[Stored entries]
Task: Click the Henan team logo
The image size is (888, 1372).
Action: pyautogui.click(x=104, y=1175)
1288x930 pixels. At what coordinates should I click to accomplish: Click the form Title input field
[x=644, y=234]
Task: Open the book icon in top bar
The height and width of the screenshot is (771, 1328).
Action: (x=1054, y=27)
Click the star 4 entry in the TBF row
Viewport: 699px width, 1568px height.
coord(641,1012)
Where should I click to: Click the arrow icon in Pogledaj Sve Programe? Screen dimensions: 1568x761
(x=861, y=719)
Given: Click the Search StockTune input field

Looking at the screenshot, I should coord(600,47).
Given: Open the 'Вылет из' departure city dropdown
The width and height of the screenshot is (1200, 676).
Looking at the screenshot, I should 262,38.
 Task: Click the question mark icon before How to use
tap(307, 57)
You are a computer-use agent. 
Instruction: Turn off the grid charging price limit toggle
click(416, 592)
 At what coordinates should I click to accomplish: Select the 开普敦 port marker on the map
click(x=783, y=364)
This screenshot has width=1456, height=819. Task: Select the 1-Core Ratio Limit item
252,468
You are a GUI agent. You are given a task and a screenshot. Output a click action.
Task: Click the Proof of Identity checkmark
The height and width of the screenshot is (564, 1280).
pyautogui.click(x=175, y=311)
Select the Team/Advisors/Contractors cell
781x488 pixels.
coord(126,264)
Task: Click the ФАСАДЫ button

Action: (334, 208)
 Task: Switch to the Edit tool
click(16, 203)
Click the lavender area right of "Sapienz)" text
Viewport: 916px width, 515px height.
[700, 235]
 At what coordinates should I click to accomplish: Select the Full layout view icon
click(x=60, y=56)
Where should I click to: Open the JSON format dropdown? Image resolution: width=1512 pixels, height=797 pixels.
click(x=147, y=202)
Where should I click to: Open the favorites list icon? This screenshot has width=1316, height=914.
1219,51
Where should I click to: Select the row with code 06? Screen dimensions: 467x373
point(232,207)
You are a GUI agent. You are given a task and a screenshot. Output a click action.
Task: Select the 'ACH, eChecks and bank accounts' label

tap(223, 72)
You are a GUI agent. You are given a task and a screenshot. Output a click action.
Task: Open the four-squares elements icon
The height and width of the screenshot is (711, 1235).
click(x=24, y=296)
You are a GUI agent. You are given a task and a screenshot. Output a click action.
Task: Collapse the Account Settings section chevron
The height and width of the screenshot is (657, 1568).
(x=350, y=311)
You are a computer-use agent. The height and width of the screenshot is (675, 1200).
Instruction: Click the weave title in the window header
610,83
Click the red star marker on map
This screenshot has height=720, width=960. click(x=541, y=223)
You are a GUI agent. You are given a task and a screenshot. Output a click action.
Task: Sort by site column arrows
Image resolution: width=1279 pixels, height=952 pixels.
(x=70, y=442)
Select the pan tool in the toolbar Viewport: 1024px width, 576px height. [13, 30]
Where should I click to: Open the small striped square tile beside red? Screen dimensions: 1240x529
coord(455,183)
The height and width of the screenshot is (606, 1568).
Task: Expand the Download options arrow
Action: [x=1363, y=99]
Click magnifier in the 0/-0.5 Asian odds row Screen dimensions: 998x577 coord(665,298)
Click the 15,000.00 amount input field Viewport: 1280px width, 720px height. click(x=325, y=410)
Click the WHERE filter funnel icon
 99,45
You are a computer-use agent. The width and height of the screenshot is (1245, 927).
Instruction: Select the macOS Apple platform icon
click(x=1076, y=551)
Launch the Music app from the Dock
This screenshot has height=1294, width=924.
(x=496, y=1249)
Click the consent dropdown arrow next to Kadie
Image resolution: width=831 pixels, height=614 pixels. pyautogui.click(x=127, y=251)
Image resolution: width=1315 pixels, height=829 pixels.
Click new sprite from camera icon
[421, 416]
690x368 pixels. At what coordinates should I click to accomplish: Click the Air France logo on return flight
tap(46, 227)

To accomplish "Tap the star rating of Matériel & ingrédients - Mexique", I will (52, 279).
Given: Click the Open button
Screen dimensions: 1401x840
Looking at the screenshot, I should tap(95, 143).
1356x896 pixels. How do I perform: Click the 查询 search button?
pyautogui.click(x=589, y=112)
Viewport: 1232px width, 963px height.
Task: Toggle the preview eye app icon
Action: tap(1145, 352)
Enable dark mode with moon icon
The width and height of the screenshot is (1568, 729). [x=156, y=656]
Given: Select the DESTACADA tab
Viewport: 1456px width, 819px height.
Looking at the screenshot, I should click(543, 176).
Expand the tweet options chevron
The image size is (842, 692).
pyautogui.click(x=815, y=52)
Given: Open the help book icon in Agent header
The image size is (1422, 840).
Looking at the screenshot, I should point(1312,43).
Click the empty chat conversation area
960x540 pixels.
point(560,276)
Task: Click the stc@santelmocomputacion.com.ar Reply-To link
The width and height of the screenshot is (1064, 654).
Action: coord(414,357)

* Exercise aim *
Copy out the stored entries above word for word, from the first line through the line containing "click(416, 592)".

* Finished answer *
Task: Click the Henan team logo
The image size is (888, 1372).
Action: pyautogui.click(x=104, y=1175)
1288x930 pixels. At what coordinates should I click to accomplish: Click the form Title input field
[x=644, y=234]
Task: Open the book icon in top bar
The height and width of the screenshot is (771, 1328).
Action: (x=1054, y=27)
Click the star 4 entry in the TBF row
Viewport: 699px width, 1568px height.
coord(641,1012)
Where should I click to: Click the arrow icon in Pogledaj Sve Programe? Screen dimensions: 1568x761
(x=861, y=719)
Given: Click the Search StockTune input field

Looking at the screenshot, I should coord(600,47).
Given: Open the 'Вылет из' departure city dropdown
The width and height of the screenshot is (1200, 676).
Looking at the screenshot, I should 262,38.
 Task: Click the question mark icon before How to use
tap(307, 57)
You are a computer-use agent. 
Instruction: Turn off the grid charging price limit toggle
click(416, 592)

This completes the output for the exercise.